Credit: Science China Press
Humans have long explored three big scientific questions: the evolution of the universe, the evolution of Earth, and the evolution of life. Geoscientists have embraced the mission of elucidating the evolution of Earth and life, which are preserved in the information-rich but incomplete geological record that spans more than 4.5 billion years of Earth history. Delving into Earth’s deep-time history helps geoscientists decipher mechanisms and rates of Earth’s evolution, unravel the rates and mechanisms of climate change, locate natural resources, and envision the future of Earth.
Deductive reasoning and inductive reasoning have been widely employed for studying Earth’s history. In contrast to deduction and induction, abduction is derived from accumulation and analysis of large amounts of reliable data, independently of a premise or generalization. Abduction thus has the potential to generate transformative discoveries in science. With the accumulation of enormous volumes of deep-time Earth data, geoscientists are poised to transform research in deep-time Earth science through data-driven abductive discovery.
However, three issues must be resolved to facilitate abductive discovery using deep-time databases. First, many relevant geodata resources are not in compliance with FAIR (findable, accessible, interoperable and reusable) principles for scientific data management and stewardship. Second, concepts and terminologies used in databases are not well defined; thus, the same terms may have different meanings across databases. Without standardized terminology and definitions of concepts, it is difficult to achieve data interoperability and reusability. Third, databases are highly heterogeneous in terms of geographic regions, spatial and temporal resolution, coverages of geological themes, limitations of data availability, formats, languages and metadata. Due to the complex evolution of Earth and interactions among multiple spheres (e.g., lithosphere, hydrosphere, biosphere and atmosphere) in Earth systems, it is difficult to see the whole picture of Earth’s evolution from separated thematic views, each with limited scope.

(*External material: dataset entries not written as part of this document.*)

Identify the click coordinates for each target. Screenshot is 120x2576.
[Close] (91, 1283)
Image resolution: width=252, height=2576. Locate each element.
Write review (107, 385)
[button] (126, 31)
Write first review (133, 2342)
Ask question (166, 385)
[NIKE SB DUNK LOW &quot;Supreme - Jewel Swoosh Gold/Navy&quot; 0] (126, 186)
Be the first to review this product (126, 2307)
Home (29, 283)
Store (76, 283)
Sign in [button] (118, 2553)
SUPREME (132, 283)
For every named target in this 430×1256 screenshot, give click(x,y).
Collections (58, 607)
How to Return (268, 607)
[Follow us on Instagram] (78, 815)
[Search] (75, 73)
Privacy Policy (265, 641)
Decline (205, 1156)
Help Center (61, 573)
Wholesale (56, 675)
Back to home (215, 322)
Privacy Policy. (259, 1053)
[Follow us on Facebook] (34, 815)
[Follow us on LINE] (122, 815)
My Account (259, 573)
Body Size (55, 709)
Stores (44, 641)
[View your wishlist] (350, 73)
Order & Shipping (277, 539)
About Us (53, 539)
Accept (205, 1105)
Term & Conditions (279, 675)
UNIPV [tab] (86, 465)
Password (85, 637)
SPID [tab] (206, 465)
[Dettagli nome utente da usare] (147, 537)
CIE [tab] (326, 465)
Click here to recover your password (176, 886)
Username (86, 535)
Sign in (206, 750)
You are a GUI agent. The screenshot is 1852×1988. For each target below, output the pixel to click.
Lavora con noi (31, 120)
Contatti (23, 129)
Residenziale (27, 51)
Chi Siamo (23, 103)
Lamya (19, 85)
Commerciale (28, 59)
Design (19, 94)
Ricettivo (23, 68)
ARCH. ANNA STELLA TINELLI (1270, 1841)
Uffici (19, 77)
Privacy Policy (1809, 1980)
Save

Big data and artificial intelligence are creating opportunities for resolving these issues. To explore Earth’s evolution efficiently and effectively through deep-time big data, we need FAIR, synthetic and comprehensive databases across all fields of deep-time Earth science, couple with tailored computation methods. This goal motivates the Deep-time Digital Earth program (DDE), which is the first “big science program” initiated by the International Union of Geological Sciences (IUGS) and developed in cooperation with national geological surveys, professional associations, academic institutions, and scientists around the world. The main objective of DDE is to facilitate deep-time, data-driven discoveries through international and interdisciplinary collaborations. DDE aims to provide an open platform for linking existing deep-time Earth data and integrating geological data that users can interrogate by specifying time, space, and subject (i.e., a “Geological Google”) and for processing data for knowledge discovery using a knowledge engine (Deep-time Earth Engine) that provides computing power, models, methods, and algorithms (Figure 1).